■ Work item
Could you count the lines below that include the word "navigation" and give only the number?
BEGIN Provided records
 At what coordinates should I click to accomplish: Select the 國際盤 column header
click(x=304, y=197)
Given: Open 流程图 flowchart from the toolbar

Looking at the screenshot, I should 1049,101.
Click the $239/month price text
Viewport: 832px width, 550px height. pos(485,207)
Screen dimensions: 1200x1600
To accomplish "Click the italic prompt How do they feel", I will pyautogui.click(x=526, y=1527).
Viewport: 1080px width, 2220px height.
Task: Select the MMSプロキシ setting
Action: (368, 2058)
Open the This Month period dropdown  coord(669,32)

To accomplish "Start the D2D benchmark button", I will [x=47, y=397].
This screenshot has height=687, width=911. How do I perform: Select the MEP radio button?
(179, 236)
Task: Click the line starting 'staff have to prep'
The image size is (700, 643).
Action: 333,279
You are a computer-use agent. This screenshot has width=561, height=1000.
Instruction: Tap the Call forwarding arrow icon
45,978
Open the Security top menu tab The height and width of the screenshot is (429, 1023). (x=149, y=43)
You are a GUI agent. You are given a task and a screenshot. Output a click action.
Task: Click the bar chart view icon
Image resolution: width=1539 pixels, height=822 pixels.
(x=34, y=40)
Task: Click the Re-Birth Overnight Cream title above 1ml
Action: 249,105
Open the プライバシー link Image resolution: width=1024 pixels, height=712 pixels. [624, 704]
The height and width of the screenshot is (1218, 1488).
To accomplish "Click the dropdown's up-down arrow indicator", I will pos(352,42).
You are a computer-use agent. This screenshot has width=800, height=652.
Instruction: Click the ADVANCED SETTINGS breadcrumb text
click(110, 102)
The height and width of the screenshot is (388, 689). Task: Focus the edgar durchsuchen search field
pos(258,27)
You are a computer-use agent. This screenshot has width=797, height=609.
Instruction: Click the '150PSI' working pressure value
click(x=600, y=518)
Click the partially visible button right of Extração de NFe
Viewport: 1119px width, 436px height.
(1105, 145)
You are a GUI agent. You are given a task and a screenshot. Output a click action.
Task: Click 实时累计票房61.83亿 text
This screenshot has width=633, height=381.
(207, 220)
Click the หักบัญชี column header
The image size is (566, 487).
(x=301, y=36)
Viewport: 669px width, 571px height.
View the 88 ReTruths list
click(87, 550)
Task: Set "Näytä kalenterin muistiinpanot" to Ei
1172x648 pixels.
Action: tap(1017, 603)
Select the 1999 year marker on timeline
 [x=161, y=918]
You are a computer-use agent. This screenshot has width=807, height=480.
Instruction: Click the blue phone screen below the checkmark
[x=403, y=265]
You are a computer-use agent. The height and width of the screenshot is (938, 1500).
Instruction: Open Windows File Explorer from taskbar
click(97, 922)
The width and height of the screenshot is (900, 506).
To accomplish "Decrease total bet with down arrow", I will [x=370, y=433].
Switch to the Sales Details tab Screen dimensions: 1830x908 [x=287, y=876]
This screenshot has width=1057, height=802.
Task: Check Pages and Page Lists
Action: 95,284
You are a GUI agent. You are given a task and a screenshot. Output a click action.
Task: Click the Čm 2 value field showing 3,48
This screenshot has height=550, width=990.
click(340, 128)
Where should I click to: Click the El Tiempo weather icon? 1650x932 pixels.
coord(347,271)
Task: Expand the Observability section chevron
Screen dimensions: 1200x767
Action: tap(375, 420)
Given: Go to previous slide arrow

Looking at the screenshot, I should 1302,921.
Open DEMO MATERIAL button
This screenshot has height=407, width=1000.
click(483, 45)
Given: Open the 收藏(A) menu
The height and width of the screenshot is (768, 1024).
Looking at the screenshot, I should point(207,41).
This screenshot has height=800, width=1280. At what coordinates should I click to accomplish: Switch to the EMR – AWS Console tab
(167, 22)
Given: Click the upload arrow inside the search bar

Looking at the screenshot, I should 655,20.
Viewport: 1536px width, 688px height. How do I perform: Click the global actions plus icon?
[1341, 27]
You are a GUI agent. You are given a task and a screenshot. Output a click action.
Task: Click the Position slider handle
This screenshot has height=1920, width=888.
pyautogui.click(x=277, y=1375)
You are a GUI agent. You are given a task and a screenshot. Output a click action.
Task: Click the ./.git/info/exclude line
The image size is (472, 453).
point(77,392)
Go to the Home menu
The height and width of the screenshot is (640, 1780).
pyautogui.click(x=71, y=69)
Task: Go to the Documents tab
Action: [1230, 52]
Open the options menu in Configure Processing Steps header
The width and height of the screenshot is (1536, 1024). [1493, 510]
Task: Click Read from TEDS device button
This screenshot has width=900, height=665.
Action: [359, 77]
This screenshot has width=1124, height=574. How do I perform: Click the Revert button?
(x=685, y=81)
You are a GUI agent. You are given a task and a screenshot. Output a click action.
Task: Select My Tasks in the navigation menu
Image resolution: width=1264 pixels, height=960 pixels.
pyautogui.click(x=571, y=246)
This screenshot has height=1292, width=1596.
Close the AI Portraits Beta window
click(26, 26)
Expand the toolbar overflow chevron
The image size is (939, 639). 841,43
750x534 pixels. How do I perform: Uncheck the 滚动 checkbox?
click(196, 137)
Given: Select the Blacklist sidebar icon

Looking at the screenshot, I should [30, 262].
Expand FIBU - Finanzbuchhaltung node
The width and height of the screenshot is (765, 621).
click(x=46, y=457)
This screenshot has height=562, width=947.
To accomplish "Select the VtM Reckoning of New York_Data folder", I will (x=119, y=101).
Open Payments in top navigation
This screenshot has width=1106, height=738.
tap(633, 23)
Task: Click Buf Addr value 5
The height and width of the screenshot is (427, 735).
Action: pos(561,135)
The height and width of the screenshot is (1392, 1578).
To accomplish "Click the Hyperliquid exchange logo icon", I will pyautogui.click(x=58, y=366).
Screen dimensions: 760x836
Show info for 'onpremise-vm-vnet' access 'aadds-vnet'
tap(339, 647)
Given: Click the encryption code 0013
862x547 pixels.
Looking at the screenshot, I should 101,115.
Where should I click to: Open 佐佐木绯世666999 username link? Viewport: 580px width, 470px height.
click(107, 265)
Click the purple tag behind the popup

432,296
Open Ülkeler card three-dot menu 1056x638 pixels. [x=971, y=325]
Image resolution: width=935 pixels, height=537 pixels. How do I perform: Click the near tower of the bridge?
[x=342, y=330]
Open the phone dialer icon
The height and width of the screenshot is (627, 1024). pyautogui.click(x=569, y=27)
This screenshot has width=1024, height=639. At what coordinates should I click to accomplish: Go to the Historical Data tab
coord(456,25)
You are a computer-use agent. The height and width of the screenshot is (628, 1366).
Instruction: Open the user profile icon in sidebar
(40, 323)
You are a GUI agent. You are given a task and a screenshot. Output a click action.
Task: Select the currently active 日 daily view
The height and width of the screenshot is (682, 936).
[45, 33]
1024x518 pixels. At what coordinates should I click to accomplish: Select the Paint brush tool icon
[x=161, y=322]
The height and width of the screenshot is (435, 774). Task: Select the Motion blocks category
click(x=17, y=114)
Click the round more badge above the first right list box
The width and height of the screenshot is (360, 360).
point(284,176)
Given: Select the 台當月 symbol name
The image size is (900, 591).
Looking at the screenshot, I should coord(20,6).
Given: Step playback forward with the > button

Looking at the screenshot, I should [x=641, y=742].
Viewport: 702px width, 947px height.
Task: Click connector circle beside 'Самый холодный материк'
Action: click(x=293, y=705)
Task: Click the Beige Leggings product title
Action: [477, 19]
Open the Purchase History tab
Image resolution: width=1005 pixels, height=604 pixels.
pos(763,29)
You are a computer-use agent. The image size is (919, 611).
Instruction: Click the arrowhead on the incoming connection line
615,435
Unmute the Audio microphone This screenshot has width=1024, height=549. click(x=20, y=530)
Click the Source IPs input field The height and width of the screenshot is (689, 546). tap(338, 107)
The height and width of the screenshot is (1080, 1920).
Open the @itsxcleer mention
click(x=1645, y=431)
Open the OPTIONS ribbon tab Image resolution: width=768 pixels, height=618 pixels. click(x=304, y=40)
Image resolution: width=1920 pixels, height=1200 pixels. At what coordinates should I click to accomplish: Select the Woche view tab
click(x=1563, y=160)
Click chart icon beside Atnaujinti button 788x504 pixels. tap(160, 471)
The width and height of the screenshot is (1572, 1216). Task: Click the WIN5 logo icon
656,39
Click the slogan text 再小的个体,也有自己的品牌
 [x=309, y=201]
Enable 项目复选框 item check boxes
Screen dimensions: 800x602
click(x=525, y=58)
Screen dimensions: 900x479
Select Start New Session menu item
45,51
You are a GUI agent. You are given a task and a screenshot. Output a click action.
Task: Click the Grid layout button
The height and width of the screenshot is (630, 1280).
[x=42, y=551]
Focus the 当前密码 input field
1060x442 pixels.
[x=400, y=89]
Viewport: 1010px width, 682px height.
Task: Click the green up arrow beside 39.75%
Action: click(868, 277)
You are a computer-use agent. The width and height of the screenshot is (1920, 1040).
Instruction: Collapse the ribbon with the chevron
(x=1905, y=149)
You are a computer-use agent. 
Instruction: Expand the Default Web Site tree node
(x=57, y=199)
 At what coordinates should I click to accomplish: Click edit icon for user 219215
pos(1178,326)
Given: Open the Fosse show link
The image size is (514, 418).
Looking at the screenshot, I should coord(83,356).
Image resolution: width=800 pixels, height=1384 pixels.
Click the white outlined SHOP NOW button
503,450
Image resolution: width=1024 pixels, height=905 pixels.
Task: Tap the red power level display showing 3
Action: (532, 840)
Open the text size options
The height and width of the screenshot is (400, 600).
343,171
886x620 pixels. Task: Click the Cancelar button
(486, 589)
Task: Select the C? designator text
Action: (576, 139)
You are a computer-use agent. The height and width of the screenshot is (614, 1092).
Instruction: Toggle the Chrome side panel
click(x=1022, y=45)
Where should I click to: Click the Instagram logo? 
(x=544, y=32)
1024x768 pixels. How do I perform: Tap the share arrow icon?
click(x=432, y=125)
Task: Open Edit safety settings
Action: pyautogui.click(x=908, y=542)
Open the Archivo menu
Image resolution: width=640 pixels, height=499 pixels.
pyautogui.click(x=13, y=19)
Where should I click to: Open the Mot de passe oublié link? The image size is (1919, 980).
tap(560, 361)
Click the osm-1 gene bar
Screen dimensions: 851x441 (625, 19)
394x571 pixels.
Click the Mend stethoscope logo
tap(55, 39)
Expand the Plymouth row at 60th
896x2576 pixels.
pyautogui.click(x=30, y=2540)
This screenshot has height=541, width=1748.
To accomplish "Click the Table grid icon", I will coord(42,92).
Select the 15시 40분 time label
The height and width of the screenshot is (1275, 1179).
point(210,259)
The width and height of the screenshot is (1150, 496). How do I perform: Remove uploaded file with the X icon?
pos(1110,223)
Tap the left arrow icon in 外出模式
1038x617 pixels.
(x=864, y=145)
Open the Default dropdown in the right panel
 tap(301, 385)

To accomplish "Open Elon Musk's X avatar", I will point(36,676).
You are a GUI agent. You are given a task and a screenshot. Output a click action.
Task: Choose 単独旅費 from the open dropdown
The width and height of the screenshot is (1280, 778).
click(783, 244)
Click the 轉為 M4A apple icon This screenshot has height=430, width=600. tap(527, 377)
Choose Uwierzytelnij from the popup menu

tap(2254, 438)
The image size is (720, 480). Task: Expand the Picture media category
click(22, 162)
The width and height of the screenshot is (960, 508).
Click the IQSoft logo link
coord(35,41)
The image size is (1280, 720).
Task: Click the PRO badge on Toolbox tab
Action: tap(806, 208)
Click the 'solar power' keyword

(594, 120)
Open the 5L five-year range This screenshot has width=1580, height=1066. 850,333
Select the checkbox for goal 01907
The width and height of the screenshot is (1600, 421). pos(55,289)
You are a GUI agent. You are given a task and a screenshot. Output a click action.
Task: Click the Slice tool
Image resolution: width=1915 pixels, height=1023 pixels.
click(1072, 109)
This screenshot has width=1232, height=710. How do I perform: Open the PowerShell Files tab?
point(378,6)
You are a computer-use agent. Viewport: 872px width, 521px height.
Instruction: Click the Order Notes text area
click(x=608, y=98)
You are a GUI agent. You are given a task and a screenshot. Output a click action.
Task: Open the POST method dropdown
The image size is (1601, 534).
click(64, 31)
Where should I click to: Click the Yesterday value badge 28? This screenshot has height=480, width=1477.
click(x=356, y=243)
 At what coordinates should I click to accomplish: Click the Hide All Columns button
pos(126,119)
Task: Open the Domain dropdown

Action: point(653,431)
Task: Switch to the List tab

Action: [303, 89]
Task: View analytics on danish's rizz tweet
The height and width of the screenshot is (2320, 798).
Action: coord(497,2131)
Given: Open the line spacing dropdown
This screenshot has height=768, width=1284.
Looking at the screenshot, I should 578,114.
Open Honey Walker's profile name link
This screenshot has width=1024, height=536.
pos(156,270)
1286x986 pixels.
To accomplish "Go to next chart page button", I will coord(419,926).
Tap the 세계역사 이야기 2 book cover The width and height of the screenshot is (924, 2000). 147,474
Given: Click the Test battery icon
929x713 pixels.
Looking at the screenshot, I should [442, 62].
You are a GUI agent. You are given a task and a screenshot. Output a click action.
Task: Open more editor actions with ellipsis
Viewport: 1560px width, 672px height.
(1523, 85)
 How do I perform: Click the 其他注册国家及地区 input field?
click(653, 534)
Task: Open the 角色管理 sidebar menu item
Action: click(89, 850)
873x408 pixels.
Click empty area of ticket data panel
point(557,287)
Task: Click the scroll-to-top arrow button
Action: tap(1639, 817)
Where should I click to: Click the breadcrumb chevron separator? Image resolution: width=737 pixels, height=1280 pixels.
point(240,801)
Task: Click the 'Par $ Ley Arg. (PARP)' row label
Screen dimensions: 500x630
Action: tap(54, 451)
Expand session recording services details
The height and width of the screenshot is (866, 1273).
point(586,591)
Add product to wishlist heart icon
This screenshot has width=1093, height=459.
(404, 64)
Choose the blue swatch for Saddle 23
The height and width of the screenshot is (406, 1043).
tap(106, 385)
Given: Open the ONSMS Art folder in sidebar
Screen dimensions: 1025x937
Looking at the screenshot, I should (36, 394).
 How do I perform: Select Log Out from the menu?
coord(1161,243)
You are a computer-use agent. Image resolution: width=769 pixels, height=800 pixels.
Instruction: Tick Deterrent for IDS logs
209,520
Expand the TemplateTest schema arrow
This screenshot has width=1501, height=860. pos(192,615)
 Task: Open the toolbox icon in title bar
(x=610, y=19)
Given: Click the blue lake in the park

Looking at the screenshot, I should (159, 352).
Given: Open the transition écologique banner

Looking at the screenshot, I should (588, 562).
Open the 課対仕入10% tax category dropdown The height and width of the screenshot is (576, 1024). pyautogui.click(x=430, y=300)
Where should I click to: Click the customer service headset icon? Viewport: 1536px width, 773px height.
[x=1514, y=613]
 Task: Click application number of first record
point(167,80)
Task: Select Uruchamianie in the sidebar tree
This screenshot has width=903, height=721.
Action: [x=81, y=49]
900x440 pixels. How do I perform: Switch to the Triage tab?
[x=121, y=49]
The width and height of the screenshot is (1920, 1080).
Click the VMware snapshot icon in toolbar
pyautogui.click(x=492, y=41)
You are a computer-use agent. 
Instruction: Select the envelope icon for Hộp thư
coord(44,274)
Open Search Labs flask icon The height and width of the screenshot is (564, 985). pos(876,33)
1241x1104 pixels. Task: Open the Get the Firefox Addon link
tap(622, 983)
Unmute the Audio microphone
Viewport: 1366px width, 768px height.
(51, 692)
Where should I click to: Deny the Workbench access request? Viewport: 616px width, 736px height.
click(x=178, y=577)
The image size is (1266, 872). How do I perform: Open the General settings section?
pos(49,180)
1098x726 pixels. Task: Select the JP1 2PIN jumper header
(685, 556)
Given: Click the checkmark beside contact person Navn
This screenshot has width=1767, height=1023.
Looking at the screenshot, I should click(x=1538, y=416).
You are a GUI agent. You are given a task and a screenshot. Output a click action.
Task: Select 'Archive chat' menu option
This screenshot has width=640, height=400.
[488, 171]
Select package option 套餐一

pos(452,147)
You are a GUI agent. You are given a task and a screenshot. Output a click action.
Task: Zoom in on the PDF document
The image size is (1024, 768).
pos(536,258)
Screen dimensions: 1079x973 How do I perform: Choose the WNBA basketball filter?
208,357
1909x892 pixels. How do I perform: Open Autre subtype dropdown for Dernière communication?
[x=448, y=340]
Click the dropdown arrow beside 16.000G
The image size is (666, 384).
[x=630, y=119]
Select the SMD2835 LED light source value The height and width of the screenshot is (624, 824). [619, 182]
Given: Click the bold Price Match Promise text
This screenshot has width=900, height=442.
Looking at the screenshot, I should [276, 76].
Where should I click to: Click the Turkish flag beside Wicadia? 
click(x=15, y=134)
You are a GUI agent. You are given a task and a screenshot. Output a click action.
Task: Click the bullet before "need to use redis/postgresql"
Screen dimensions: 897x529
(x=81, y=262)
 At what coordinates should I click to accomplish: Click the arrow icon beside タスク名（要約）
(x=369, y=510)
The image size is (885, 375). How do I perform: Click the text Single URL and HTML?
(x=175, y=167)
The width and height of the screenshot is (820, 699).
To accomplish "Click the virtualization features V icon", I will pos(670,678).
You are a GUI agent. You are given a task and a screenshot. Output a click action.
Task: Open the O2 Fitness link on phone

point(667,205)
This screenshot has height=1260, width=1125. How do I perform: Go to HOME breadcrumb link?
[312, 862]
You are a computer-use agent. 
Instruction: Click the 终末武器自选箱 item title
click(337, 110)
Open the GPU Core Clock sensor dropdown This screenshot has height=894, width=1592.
END Provided records
■ Answer box
2